The Auschwitz Album

18. 5. 2015 Overview news

THE AUSCHWITZ ALBUM
Prague City Gallery
House of Photography, Revoluční 1006/5, Prague 1
19 May–20 September 2015, Tue–Sun 10 a.m.–6 p.m., Thu 10 a.m.–8 p.m.
Curator: Martin Jelínek, the Jewish Museum in Prague
 
This exhibition features copies of all of the almost 200 photographs from the Auschwitz Album, a unique document from 1944 that depicts the systematic liquidation of Europe's Jews. Although most of the people in the photographs are citizens of pre-war Czechoslovakia from Carpathian Ruthenia, this album has not previously been shown in the Czech Republic.
The exhibition also describes how the album was created, how it was found by the Auschwitz survivor Lili Jacob and what happened to it after the war. A major role in its post-war fate was played by the Czech capital city and the Jewish Museum in Prague, where in 1947 copies were made of the photographs in the album. The original album was donated to Yad Vashem in 1980. Thanks to the Jewish Museum, other copies of the photographs were sent to several other European museums during the 1950s and 1960s.
 The exhibition also presents new findings – previously unpublished – about the album and about Lily Jacob. Above all, it draws attention to the fact that although the album is usually talked about in connection with the transports of Hungarian Jews, the photographs actually depict citizens of pre-war Czechoslovakia. Lili Jacob herself – who found the album in the Mittelbau-Dora concentration camp after the liberation –was a Czechoslovak citizen, spoke Czech fluently and lived in what was then Czechoslovakia for three years after the war. The money that Lily Jacob received in 1947 from the then State Jewish Museum – for allowing it to make copies of images from the album – enabled her to move with her husband and first-born daughter to the United States in 1948, where they began a new life. The actual photographs were first published in two Czechoslovak books from 1949 and 1956 (The Tragedy of the Jews of Slovakia and The Death Factory). The Auschwitz Album also played an important role as supporting evidence in war crime trials in Germany and Israel.

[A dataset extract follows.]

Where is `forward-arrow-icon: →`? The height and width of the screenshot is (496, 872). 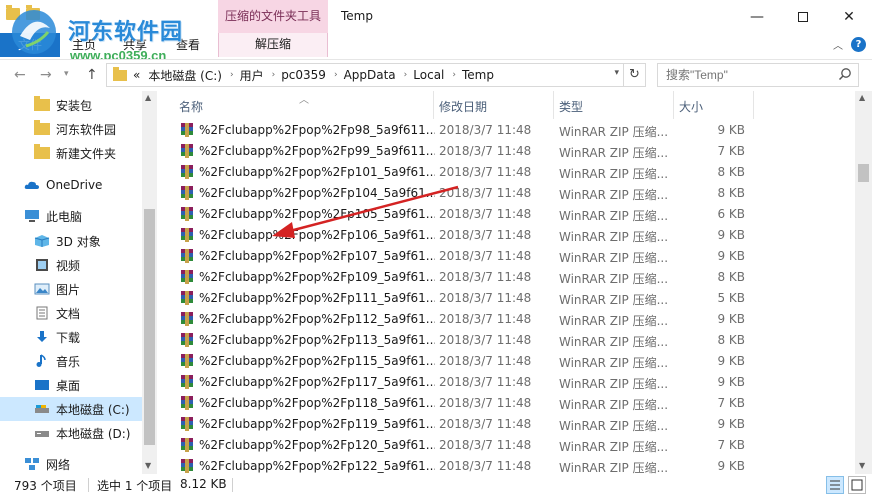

The exhibition is being held to mark the 70th anniversary of the end of the Second World War. It is intended for local visitors and tourists, but also for secondary school students. At a time when anti-Israeli sentiment is growing in Europe and when the Auschwitz Album itself is being questioned by revisionists, it is important to remind people in the Czech Republic and abroad of the fate of their fellow citizens.
 
 
The Auschwitz Album is a unique set of photographs that documents the Auschwitz-Birkenau death camp in the spring of 1944. Apart from an album that shows the camp being built in 1942–1943 and three photographs that were taken secretly by inmates, there is no other authentic pictorial document that captures life in Auschwitz.

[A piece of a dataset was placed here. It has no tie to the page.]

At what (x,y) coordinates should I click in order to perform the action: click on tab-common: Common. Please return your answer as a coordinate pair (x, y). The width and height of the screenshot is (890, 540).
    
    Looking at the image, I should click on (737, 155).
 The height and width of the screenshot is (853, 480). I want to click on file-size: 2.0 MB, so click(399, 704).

Historians rightly consider the Auschwitz Album to be one of the most important testimonies on the fate of the millions who were murdered. Nearly everyone who has seen a television documentary about the Holocaust or has read a book on this topic will probably have come across one of the photographs from this album. Without the Auschwitz Album we would have to rely solely on the reminiscences and accounts of survivors.
 
The Auschwitz Album documents the arrival, selection and processing of the so-called “Hungarian Transports” that came to Auschwitz-Birkenau at the end of May or the start of June 1944. According to some sources, the photographs were taken on a single day; according to others, over a period of several weeks. Many of the trains came from Berehove, Mukachevo and Uzhhorod in Carpathian Ruthenia, a former part of Czechoslovakia that was ceded to Hungary in November 1938, just as the Sudetenland had been ceded to Germany under the Munich Agreement. The rest of Carpathian Ruthenia was annexed by Hungary on 18 March 1939, three days after the occupation of Bohemia and Moravia by the German army. As is evident from the recorded testimonies of survivors, many of the deportees in the photographs spoke Yiddish at home. Nonetheless, they considered themselves to be Czechoslovakians.
 
Unlike the previous deportation trains, the Hungarian transports arriving at Auschwitz went directly into the Birkenau camp – on a newly built track that was completed in May 1944.  The railway track was extended in order to speed up the selection process, so that the prisoners could be quickly divided into those capable of work and those to be exterminated immediately, and to make the sorting of their belongings more effective. Most of those deemed fit to work were soon taken to forced labour camps in the German Reich, so that they could be used by the German military industry, which was at risk of air raids. The others – mostly the elderly and women with children – were immediately sent to the gas chambers upon arrival. More than a million European Jews perished at Auschwitz-Birkenau, including at least 75,000 from Carpathian Ruthenia. More than a quarter of a million Jews from the former Czechoslovakia were murdered by the Nazis.